Recorded data:

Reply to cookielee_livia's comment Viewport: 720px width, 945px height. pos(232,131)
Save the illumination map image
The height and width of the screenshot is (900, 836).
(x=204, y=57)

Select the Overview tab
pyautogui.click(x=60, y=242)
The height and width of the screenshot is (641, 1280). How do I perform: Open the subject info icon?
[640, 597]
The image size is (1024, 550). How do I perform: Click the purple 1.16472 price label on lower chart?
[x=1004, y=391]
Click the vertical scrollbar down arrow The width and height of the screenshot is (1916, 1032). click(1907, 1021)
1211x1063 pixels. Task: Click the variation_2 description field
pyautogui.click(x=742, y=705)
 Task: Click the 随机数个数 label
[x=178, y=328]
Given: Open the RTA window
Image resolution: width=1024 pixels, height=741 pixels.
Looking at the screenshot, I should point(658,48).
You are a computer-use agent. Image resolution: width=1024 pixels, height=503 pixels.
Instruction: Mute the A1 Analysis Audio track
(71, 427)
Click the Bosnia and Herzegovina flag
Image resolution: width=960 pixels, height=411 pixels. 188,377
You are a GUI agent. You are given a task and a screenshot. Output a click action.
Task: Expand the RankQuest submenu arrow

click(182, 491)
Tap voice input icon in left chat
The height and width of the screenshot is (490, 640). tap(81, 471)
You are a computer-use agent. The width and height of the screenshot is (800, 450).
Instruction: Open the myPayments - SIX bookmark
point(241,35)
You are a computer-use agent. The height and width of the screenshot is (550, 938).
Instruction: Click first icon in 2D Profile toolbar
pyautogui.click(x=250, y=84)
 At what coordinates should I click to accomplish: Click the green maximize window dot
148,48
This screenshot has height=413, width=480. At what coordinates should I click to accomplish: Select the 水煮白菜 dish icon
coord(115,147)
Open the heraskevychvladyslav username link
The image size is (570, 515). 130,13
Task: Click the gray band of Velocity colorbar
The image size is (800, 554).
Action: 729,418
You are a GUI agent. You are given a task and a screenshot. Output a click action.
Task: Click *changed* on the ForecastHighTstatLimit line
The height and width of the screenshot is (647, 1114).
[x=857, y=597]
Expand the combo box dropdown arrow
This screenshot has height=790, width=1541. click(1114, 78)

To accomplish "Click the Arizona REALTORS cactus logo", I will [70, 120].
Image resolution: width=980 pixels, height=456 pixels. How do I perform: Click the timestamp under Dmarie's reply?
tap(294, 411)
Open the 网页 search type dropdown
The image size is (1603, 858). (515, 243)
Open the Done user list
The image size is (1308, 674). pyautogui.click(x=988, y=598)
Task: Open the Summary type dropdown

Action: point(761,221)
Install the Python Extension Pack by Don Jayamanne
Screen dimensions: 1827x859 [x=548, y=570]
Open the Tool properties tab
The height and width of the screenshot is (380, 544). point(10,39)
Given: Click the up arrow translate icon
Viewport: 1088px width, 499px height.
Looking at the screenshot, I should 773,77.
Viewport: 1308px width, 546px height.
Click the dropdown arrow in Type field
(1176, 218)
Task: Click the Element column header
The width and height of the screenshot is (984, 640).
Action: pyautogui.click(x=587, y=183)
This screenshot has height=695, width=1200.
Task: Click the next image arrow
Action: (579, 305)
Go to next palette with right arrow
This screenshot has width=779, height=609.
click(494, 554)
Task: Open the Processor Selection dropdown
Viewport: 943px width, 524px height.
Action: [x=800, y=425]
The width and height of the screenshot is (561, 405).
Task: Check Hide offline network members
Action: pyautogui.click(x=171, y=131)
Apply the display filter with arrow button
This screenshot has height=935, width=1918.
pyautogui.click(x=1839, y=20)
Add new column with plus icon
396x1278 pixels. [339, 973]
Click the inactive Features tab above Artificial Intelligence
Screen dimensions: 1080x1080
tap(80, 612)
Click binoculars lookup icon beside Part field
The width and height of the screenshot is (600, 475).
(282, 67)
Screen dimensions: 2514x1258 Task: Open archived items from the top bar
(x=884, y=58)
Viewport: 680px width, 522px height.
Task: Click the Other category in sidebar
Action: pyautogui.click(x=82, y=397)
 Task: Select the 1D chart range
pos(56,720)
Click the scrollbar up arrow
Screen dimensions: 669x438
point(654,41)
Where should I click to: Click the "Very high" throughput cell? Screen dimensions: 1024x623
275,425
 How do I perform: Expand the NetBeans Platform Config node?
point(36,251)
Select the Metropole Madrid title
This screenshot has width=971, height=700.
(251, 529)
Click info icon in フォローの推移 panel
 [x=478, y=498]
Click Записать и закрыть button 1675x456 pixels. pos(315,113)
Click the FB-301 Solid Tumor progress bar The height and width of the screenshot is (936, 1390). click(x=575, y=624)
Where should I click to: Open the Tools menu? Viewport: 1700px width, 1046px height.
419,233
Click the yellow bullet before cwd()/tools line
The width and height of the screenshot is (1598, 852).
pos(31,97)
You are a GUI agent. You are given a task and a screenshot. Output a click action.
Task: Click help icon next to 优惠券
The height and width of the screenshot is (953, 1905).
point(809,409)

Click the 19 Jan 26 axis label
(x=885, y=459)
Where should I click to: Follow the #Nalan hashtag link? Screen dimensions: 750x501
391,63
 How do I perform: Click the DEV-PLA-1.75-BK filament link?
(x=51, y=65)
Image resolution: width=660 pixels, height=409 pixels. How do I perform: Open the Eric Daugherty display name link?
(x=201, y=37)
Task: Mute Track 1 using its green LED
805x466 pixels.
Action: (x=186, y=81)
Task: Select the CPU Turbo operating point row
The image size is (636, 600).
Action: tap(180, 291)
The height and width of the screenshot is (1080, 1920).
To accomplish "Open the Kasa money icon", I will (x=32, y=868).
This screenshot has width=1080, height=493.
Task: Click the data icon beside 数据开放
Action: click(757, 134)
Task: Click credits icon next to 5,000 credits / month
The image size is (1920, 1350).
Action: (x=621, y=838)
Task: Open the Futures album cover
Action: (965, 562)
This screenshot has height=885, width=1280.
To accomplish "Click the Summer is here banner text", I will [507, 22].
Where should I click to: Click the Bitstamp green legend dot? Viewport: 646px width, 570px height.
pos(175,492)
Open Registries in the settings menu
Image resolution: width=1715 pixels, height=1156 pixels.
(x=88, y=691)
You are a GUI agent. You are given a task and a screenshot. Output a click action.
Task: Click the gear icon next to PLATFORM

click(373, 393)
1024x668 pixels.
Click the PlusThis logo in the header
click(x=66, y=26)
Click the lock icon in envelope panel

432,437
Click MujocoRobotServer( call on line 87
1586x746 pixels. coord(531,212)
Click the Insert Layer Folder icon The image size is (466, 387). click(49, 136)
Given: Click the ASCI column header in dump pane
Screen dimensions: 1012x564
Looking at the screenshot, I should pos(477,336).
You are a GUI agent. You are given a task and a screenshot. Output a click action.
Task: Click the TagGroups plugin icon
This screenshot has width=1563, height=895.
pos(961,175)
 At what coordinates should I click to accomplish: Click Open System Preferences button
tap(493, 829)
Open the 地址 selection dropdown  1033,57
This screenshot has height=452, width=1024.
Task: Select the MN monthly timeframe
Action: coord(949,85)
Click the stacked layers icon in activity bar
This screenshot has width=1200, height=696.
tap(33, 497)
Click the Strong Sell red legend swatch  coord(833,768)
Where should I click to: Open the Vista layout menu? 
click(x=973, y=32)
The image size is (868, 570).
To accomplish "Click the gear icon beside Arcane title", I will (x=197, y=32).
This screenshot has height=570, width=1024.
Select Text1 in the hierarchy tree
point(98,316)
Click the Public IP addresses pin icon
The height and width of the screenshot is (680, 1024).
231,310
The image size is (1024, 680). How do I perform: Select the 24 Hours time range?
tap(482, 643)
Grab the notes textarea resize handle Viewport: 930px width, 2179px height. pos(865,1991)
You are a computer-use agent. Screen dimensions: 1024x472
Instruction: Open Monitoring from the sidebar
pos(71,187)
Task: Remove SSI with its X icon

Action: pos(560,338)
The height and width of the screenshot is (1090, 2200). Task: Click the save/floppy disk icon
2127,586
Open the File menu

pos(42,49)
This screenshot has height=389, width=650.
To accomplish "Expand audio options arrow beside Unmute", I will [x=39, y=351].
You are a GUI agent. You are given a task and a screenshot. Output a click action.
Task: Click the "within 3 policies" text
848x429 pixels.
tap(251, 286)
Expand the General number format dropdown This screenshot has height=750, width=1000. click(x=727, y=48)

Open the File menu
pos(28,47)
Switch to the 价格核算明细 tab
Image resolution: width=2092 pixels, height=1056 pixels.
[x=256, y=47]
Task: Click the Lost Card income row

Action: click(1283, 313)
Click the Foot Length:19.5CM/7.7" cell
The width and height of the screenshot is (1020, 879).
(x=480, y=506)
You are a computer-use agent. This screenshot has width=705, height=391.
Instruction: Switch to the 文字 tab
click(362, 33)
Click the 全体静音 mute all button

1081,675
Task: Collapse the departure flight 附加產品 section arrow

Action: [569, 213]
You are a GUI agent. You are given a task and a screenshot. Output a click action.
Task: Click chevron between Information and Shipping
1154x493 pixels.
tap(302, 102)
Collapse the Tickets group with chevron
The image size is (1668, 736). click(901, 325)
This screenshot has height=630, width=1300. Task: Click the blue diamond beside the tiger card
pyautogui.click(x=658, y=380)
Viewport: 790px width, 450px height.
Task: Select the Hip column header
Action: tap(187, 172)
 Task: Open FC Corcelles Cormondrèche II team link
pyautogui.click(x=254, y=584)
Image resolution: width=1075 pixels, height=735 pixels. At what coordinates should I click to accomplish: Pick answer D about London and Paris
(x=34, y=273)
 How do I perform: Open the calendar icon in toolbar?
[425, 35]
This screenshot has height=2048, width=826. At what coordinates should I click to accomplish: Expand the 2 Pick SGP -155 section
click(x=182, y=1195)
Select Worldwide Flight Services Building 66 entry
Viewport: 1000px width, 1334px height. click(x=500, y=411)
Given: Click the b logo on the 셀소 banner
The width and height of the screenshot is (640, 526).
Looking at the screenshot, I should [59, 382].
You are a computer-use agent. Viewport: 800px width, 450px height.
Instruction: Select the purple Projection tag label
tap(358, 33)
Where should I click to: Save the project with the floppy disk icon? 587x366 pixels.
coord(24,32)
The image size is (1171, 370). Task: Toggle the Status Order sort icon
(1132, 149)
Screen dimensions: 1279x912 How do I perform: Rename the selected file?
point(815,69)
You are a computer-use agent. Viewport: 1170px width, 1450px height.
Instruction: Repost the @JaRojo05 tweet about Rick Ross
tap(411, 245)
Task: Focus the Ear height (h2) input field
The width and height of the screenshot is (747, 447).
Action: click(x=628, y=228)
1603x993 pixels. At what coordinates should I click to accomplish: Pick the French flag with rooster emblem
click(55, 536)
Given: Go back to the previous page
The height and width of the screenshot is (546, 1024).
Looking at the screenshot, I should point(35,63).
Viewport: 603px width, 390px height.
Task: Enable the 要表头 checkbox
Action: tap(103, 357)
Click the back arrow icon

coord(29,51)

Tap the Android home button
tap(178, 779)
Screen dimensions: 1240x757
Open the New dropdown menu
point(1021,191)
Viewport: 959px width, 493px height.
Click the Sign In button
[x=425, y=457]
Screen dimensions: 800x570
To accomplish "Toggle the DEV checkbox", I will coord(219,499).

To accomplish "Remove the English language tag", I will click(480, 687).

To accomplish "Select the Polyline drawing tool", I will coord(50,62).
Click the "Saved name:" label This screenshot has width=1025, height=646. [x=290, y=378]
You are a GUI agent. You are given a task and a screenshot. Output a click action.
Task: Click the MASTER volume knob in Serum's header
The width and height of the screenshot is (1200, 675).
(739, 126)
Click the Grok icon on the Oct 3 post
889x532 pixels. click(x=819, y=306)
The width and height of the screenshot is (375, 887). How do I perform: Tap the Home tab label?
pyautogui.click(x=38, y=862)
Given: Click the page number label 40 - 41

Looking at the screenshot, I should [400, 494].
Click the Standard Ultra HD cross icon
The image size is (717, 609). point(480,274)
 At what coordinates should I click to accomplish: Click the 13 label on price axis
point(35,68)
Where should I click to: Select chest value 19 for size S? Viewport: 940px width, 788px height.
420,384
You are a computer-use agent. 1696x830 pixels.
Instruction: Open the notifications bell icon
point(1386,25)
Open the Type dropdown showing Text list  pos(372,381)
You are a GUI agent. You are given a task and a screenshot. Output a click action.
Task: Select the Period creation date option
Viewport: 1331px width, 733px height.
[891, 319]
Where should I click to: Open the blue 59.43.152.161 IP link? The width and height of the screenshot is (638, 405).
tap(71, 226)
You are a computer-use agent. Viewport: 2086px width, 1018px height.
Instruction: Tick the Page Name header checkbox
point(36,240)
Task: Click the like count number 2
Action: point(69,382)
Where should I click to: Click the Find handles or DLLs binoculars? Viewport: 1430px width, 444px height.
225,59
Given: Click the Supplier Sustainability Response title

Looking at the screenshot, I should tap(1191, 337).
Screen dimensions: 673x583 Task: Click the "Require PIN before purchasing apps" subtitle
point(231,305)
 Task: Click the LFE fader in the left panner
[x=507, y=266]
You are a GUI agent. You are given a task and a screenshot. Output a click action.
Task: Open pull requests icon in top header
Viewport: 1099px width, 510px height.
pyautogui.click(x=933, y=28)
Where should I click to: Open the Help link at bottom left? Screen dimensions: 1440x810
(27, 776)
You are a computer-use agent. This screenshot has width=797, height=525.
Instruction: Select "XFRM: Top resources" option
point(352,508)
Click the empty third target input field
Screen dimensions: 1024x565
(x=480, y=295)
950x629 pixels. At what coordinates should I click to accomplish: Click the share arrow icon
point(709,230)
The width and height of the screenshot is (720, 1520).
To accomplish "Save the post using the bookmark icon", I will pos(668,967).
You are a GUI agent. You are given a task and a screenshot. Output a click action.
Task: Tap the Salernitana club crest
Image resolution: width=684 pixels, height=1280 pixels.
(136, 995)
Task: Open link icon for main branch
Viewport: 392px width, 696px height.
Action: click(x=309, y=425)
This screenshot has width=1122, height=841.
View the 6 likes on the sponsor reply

Task item: Only one number is wanted: the number of lines in the listing that contain the string "using".

Response to the task: 2